INPUT DATA Block Start

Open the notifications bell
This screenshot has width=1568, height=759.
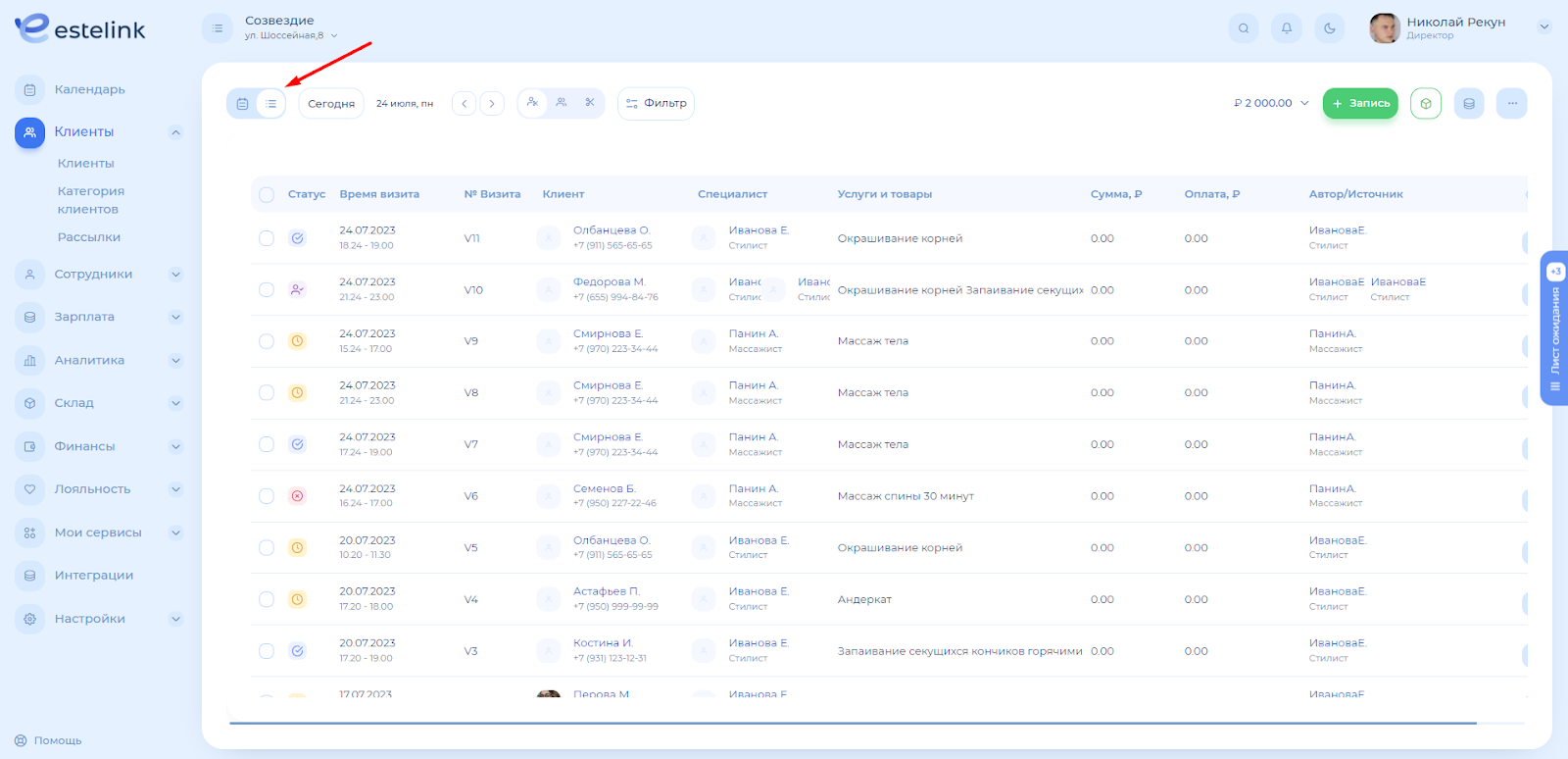[1287, 28]
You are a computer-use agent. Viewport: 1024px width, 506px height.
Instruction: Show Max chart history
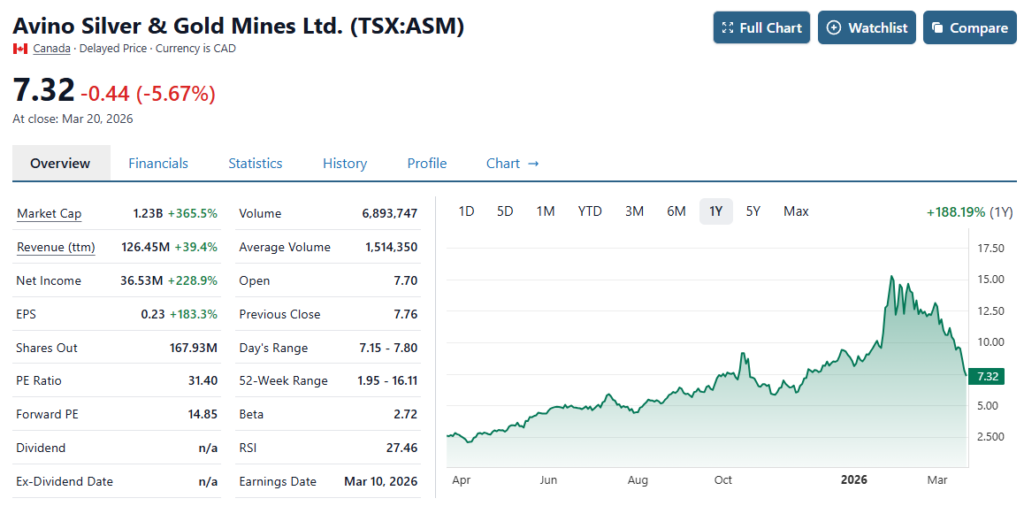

INPUT DATA Block End

■ **EXERCISE DIRECTIONS**:
Could you retype all the entries above exactly, without the pictures?

■ **REPLY**:
Open the notifications bell
This screenshot has width=1568, height=759.
[1287, 28]
You are a computer-use agent. Viewport: 1024px width, 506px height.
Instruction: Show Max chart history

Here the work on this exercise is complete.